A while back, I wrote a blog about the Pit Ponies… and what an awful job it was. Many of the ponies were actually born underground and never saw the light of day.
If you’d like to read the Original story, just click here.
WHEN I HEARD THAT THERE WAS A MONUMENT…
When I heard there was a monument being sculpted in tribute to the miners and their ponies, I wrote this update.
THE SCULPTOR SAW MY BLOGPOST AND WROTE TO US!
The sculptor, Peter Walker, in a small town in the UK (he must have Google Alerts…), read the blog post about his work and wrote to HORSE AND MAN to give us his view of the project – which was very cool. Here is the artist’s update for us.
WELL, TODAY PETER WROTE TO TELL US OF THE UNVEILING!
Yay! The Pit Ponies have had their day!
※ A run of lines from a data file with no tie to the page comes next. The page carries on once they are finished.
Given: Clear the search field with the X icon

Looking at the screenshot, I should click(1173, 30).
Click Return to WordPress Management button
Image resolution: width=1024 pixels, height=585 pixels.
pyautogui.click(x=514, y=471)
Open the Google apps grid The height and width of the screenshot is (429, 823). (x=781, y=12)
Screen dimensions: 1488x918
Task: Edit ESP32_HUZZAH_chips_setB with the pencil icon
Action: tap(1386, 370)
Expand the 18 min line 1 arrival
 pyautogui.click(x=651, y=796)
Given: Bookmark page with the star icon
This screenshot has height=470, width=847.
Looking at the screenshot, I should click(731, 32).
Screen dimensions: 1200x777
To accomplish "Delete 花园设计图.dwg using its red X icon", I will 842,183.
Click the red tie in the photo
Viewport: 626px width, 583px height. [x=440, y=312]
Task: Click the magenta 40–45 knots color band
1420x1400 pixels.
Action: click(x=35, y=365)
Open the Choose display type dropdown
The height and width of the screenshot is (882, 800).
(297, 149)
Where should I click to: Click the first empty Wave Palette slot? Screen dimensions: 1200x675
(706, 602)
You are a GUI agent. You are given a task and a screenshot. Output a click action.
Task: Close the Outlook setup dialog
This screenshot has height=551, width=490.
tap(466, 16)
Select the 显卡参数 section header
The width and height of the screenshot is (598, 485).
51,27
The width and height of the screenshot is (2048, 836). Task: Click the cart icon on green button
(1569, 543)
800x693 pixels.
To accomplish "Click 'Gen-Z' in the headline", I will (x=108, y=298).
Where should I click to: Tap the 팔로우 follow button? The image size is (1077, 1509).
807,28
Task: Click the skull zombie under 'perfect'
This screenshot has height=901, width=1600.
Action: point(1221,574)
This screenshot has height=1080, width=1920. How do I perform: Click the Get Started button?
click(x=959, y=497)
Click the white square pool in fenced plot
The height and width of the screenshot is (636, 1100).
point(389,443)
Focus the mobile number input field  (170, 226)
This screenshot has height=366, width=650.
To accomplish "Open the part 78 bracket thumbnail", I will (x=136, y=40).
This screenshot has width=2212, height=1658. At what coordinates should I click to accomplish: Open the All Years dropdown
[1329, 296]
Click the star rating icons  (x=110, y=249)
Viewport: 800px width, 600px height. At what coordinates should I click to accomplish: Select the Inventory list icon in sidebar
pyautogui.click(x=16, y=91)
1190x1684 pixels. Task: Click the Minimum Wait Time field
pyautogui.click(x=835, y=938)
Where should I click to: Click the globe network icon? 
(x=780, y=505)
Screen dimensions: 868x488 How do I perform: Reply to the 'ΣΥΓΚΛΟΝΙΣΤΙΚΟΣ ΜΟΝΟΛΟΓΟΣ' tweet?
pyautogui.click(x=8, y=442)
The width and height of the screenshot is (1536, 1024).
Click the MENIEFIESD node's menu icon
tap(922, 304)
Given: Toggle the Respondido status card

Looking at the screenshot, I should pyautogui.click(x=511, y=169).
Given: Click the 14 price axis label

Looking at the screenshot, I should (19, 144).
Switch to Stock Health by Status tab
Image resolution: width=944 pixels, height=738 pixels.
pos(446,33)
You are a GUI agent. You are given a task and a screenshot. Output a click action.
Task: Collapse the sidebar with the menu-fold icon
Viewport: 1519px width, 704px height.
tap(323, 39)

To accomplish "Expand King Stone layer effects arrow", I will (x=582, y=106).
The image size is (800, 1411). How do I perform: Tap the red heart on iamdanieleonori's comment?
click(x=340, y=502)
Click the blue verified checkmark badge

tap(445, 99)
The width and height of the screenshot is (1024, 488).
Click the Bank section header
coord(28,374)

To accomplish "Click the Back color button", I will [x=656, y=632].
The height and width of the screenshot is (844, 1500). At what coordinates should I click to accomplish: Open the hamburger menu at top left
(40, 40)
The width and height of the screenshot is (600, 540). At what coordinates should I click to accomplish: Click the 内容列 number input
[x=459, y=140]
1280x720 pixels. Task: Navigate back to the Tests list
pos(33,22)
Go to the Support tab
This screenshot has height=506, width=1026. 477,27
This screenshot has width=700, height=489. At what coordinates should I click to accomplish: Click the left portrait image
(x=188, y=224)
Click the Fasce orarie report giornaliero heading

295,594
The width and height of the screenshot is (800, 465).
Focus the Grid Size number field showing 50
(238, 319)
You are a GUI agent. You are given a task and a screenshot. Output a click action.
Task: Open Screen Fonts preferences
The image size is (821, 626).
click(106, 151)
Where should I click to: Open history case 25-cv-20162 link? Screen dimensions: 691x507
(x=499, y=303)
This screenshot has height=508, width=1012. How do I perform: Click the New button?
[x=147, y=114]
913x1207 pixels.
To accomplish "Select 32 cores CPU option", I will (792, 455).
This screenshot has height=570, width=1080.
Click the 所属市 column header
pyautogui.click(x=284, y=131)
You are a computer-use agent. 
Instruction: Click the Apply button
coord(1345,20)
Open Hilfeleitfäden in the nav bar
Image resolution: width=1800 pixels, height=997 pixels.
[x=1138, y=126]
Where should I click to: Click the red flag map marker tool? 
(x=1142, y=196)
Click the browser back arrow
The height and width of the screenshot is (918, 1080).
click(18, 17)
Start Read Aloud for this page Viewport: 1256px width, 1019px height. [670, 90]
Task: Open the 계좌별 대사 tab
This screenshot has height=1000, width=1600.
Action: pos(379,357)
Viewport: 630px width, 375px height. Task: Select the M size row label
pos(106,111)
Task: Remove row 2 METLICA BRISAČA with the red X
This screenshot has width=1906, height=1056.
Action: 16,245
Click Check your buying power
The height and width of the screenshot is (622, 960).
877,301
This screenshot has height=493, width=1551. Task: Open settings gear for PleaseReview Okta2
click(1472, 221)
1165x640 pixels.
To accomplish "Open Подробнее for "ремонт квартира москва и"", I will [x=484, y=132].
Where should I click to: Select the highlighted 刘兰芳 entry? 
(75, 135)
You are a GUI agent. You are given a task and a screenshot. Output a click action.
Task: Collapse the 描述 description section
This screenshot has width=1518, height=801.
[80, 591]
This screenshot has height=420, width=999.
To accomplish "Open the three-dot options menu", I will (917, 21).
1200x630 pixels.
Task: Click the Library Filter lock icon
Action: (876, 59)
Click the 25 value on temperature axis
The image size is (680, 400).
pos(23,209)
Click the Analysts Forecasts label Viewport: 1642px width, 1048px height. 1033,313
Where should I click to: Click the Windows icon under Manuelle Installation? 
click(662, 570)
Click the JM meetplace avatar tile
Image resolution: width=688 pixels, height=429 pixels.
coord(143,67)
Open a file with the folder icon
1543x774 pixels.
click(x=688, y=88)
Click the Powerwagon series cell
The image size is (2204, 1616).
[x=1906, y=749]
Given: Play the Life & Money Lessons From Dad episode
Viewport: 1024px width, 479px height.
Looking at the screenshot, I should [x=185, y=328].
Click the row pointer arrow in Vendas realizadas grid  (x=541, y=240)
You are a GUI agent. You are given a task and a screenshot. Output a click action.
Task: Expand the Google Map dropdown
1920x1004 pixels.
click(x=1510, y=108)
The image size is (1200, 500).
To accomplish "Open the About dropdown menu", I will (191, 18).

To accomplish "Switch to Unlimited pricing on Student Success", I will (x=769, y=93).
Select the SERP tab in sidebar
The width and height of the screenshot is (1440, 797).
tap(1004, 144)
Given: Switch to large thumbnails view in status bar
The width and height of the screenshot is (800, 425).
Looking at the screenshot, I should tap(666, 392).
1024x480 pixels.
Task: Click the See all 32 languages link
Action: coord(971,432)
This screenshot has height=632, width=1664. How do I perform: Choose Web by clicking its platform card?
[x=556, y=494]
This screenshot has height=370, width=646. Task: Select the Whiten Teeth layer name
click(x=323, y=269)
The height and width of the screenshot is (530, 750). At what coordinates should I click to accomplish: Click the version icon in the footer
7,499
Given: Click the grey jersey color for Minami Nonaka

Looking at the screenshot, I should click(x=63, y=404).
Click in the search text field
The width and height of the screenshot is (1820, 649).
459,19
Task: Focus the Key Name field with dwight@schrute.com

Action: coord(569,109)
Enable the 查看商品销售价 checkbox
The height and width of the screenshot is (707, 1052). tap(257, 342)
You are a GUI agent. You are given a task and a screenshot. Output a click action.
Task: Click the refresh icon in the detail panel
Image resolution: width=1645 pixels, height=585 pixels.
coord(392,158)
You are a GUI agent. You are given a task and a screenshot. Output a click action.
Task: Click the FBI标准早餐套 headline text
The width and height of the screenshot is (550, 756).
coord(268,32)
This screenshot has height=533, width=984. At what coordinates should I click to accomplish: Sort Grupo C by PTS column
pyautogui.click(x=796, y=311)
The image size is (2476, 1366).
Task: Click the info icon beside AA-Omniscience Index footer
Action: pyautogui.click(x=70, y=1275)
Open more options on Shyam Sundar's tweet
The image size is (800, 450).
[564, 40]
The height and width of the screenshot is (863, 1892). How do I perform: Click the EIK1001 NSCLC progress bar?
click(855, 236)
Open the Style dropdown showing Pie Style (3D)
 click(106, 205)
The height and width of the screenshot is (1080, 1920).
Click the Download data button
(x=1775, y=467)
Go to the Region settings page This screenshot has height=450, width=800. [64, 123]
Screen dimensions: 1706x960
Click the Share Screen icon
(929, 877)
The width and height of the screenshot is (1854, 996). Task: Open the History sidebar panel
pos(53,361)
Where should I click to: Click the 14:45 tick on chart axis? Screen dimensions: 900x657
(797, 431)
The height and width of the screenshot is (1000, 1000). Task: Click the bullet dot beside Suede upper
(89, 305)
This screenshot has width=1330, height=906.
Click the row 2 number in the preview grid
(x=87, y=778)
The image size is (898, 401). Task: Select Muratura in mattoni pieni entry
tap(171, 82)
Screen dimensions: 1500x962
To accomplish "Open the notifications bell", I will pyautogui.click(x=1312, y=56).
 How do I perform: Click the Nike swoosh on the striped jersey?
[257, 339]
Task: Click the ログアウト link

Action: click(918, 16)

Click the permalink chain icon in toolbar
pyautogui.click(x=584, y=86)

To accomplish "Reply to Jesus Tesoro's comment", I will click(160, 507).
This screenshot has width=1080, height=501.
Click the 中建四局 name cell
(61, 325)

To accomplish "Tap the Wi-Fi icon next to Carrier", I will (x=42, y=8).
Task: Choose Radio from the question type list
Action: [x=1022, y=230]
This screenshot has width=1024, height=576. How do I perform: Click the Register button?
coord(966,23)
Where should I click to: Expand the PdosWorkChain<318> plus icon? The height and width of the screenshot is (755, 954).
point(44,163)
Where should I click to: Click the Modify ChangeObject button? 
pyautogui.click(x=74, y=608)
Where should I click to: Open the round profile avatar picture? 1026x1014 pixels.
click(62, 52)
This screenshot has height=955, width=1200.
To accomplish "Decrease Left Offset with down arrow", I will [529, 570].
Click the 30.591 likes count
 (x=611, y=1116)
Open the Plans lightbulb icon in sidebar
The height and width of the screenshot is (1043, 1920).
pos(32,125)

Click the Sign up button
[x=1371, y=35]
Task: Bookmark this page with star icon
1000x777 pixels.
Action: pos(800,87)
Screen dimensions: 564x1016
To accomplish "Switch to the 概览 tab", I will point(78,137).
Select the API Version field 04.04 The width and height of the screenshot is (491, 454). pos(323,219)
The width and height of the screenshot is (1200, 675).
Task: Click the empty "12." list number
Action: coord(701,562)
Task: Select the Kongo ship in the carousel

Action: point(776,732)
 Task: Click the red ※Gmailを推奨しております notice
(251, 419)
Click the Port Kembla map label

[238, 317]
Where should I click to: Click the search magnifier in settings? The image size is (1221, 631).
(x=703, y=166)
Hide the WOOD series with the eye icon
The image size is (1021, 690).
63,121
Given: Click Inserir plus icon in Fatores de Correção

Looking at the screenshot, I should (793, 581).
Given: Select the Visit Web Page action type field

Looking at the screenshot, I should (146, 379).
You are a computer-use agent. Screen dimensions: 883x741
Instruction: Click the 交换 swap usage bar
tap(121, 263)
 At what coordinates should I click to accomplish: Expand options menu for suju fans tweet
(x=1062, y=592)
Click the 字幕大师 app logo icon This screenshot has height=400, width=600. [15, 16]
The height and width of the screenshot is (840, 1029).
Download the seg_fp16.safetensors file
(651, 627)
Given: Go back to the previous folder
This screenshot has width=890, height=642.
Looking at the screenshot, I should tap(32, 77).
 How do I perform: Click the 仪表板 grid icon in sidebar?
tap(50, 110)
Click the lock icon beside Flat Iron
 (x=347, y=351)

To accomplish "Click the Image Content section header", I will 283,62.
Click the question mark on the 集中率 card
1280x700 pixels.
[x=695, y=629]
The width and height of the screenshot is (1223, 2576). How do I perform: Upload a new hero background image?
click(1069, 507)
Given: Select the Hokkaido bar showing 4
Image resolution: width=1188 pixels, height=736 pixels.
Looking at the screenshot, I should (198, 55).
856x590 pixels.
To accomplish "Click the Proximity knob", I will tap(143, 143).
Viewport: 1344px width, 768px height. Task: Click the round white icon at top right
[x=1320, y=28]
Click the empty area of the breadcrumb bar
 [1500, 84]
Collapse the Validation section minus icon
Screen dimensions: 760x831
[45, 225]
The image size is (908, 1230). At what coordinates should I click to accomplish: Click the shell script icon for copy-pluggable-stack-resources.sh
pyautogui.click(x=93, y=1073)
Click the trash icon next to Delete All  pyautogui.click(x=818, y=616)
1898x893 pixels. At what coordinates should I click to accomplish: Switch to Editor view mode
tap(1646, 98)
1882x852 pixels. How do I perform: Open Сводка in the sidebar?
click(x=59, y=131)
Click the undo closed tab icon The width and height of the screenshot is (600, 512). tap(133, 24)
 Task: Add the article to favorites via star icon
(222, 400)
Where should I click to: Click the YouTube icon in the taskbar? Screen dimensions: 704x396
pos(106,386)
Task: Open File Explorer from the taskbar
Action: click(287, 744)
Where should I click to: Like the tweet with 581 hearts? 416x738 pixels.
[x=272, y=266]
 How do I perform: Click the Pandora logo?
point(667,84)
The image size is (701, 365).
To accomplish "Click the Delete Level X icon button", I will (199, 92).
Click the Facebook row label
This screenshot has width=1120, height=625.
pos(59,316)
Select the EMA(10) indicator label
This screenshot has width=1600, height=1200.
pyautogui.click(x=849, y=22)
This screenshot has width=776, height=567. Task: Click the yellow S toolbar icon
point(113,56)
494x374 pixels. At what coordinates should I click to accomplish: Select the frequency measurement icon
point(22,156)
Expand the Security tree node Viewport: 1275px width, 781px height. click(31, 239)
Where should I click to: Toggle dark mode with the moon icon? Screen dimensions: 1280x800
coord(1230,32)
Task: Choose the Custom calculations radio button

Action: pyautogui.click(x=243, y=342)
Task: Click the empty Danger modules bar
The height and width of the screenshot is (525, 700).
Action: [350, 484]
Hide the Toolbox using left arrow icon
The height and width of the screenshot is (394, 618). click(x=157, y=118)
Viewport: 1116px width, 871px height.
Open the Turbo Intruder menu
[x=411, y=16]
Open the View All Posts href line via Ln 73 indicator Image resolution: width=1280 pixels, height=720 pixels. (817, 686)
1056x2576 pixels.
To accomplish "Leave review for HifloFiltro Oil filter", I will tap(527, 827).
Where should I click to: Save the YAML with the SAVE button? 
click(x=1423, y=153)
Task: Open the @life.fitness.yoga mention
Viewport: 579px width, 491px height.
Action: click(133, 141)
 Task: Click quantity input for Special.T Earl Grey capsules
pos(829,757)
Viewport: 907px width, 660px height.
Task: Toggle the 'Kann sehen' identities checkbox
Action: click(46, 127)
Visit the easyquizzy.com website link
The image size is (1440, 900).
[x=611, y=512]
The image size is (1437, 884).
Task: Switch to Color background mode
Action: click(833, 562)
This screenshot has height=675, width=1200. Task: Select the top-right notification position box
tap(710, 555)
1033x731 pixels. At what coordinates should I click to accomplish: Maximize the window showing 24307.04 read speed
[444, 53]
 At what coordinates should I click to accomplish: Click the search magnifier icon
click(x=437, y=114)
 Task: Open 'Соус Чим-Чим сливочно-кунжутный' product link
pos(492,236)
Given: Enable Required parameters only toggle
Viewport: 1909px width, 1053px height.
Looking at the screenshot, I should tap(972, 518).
And, happily, I bring to you the news that last Saturday (June 8th, my birthday) the statue was unveiled to a crowd of over 400. Many of the miners still live in the town and they all came out to see the statue… remembering how it was.
Here is the note I received from the artist, Peter Walker:
You will be pleased to hear that the miner and pit pony statue was unveiled on the 8th June. A crowd of around 4/500 people gathered to see the unveiling of the statue which since I last sent you images has been cast in bronze.
It now stands in its new home with a plaque adorning it – upon which are the names of 183 ex miners
I hope you enjoy the pictures (one is of me and the statue –for as there are so many miles between us I doubt we will meet!!!) and the link to the unveiling film and a film about making the statue
Peter sent along two videos.
1) The new story of the crowd: (click here or click the image)
2) This is a video showing the detail of the sculpture before it was cast – it also has an intro (that I couldn’t understand due to the heavy accent) of an actual miner from that time. Click here to view.
Wow. I love that the town rallied around their past. I love that they honored their past and paid tribute. And, I love that the artist is young and enthusiastic enough to do this (a piece of history well before his time) and enthusiastic enough to involve us in his process.
Thank you, Peter Walker! And thanks to ALL of the miners and pit ponies.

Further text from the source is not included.